::: Excerpt :::

Since late last year, it seems the South Carolina rock band Needtobreathe has become a member of the music world's in-crowd.
The band was hand-picked by Taylor Swift to open a string of dates during her sold-out 2011 world tour.
Its fourth album, "The Reckoning," debuted at No. 6 on the Billboard album charts in September 2011, and I named it the best album of 2011 in The Tribune's annual Top 10 pop-culture list.
And the band performed on "The Tonight Show with Jay Leno" in June its second time on the show in less than a year, a rare honor. The members met Katy Perry, Leno's featured guest, at the taping.
Perry and the band's two leaders, Bo and Bear Rinehart, all come from Christian households. All were Christian musicians before crossing over into the music mainstream. While Perry has gone on to become the vampish poster child of the zeitgeist, the Rineharts aren't convinced of their acceptance into a world of stardom.
The Rinehart brothers have matching tattoos that bear the name of their third album, as well as their world view: The Outsiders.
"I don't know if that perspective will ever leave us," said Bear Rinehart (who, yes, was named after famed football coach Bear Bryant).
Bo agreed. "Even though we've gained more fans, we don't feel a part of what's popular."
That view comes from South Carolina, where they still live. The brothers, along with bass player Seth Bolt, grew up in the imaginatively named small burg Possum Kingdom.
The Rineharts remember the first time they learned of Bolt. He was an 8-year-old schoolmate who rapped Vanilla Ice songs to the Rineharts' sister in a curious attempt to woo her. And the band's former drummer, Joe Stillwell, who left amicably this summer to focus on his family, had been a friend since the three met him in eighth grade. "We are a band with the only musicians we ever knew," Bear said.
After college, the band played throughout the Southeast and earned a reputation for intense, emotionally charged live shows that reflected the musicians' Christian beliefs of temptation, hope, sin and salvation. Atlantic Records signed them in 2005 and immediately marketed them in the growing Christian market, despite some worries in the band about being pigeonholed.
"The last few records, we weren't trying to make the record a certain thing," Bear said. "Faith keeps coming up in the songs, and we're trying to find the most earnest way to say it. Our ideas in what we believe in haven't dwindled."
Bo added: "It's important for me to make art that's important for me. Of course, you want to have as many people as possible to hear it."
Since 2009, the group has won nine Dove Awards, awarded by the Gospel Music Association of the United States to recognize outstanding achievement in the Christian music industry.
This year, "The Reckoning" won the award for Rock/Contemporary Album of the Year, although you won't find the word "Jesus" in any of the band's lyrics. More typical are themes expressed like those in the single "Drive All Night":
Beg the book to turn the page
'Cause I get stuck where the villains get away
Somewhere in this wretched tale there must be a line
Where the victim gets his way
Just one time, I'll get mine
So, is Needtobreathe a Christian band, or a band that happens be led by Christians?
In a sense, being an outsider means being a touring band that straddles the line between the Dove and Grammy Awards, and in the end not caring much about labels.
There's a freedom in that, Bo Rinehart said. "I've always been a guy who sticks to his gut," he said. "The most important part is, Did we do what mattered? That is the supreme end goal. The only regrets we have are when someone persuaded us to do something we didn't want to do. â¦ What we're trying to do goes against what people expect us to do."

::: Material :::

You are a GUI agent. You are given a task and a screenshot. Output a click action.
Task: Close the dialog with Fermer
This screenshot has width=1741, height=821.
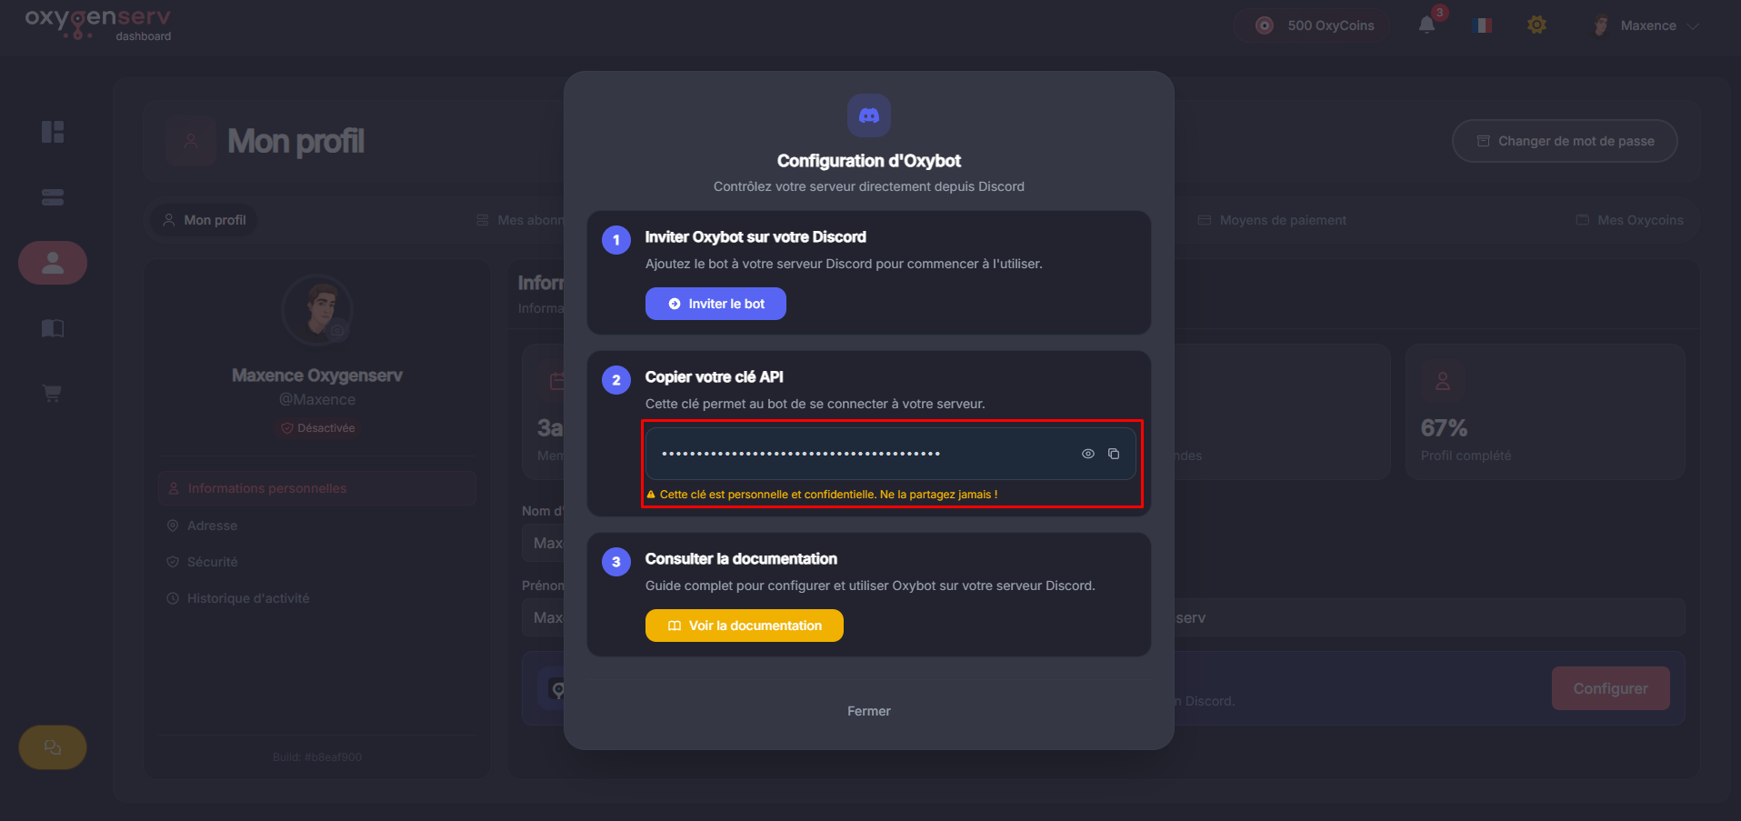pyautogui.click(x=868, y=711)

:::

Description of the task - Reproduce word for word the passage of the Needtobreathe article that begins with the words containing "The Rineharts remember" and ends with "about being pigeonholed.".

Reply -
The Rineharts remember the first time they learned of Bolt. He was an 8-year-old schoolmate who rapped Vanilla Ice songs to the Rineharts' sister in a curious attempt to woo her. And the band's former drummer, Joe Stillwell, who left amicably this summer to focus on his family, had been a friend since the three met him in eighth grade. "We are a band with the only musicians we ever knew," Bear said.
After college, the band played throughout the Southeast and earned a reputation for intense, emotionally charged live shows that reflected the musicians' Christian beliefs of temptation, hope, sin and salvation. Atlantic Records signed them in 2005 and immediately marketed them in the growing Christian market, despite some worries in the band about being pigeonholed.